J’ai aussi évoqué l’Europe. Il n’est pas imaginable de laisser en l’état un texte où est affirmé à son propos que « des camarades pensent qu’on ne peut pas la transformer et qu’il faut affirmer le droit pour chaque nation de désobéir aux traités jusqu’à sortir de l’Union européenne si nécessaire pour respecter la souveraineté populaire » ! (p. 16, l. 7 sq.) Cela d’autant plus qu’on admet que « nous ne pourrons sans doute pas trancher ces questions au prochain congrès ».  (p. 16, l. 34) Mais si, il faut trancher ! Allons-nous mener une campagne pour les élections européennes en disant qu’on ne sait pas si le PCF est favorable au « Frexit » ou non ? Et cela, alors que nous sommes au clair sur cette question, que nous sommes à l’origine de plusieurs initiatives de rassemblement des forces de gauche et progressistes européennes et que nous n’avons pas à « inventer » notre position ?

Enfin, concernant le monde, les questions posées par les migrations massives à venir et par la poursuite de guerres et de massacres de plus en plus abominables est peu traitée.
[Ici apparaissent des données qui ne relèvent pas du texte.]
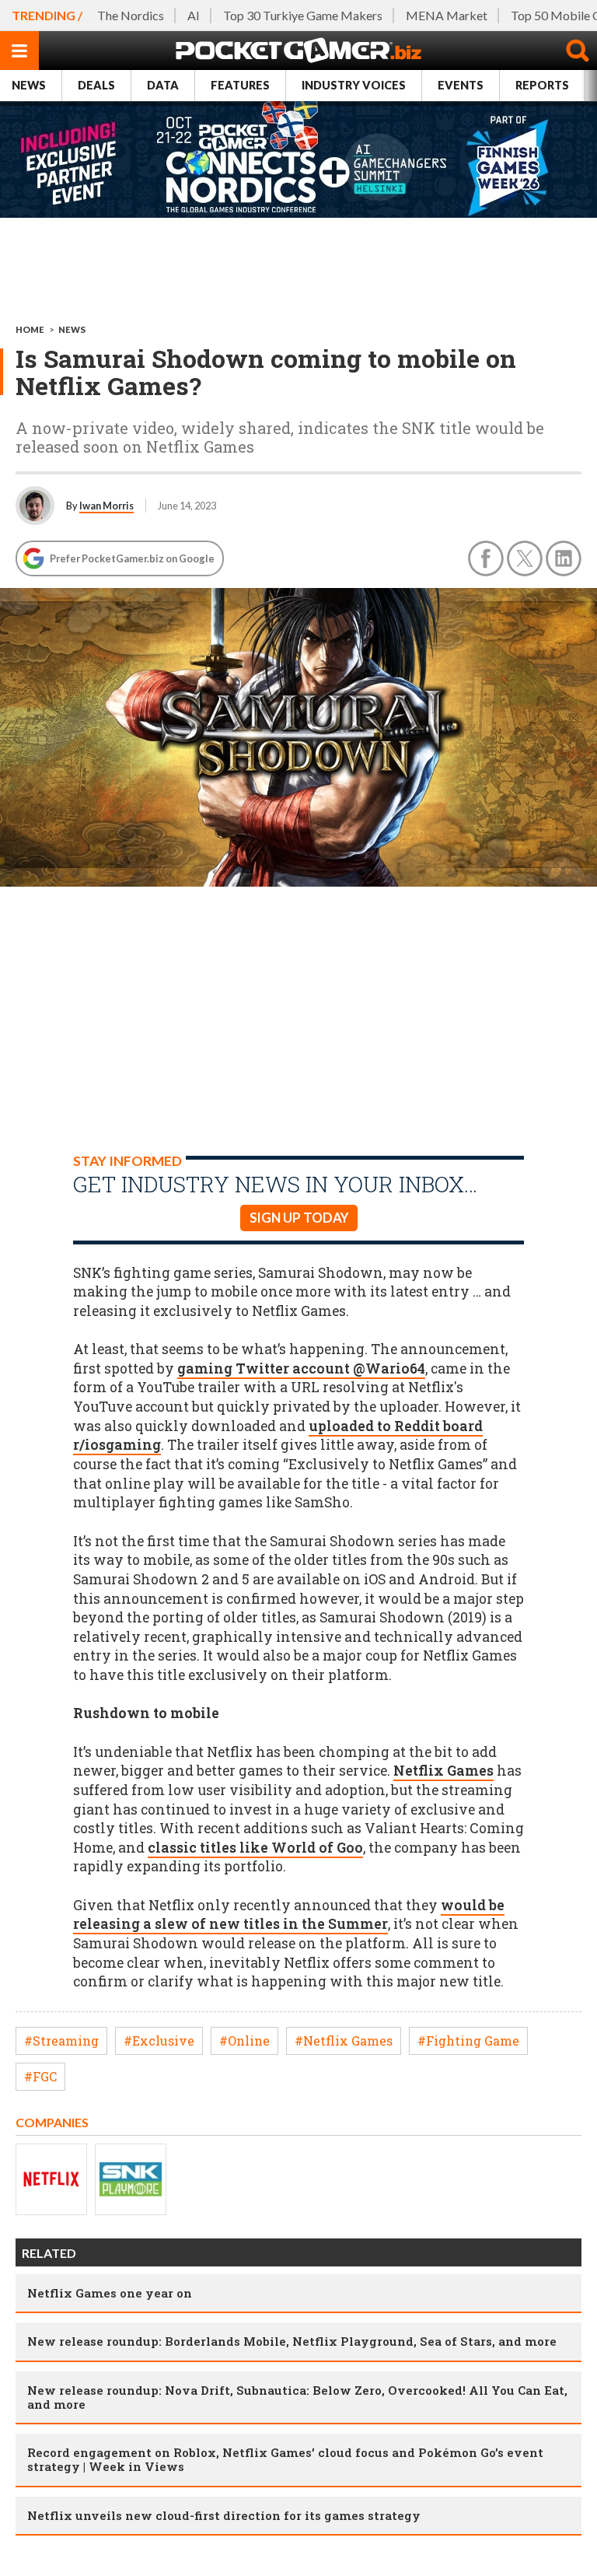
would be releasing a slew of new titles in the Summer (288, 1915)
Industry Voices (354, 85)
Le texte souligne qu’« un nouveau type de multilatéralisme se cherche » (p. 15, l. 11) et propose de « construire un nouvel internationalisme » (p. 15, l. 18),. Mais il semble en déduire la nécessité d« un rapprochement, une nouvelle alliance, avec les pays en développement et émergents (Brésil, Russie, Inde, Chine, Afrique du Sud, Mexique, Turquie, etc.) »… Je ne commente pas, il y a là également, à l’évidence, quelques réécritures nécessaires.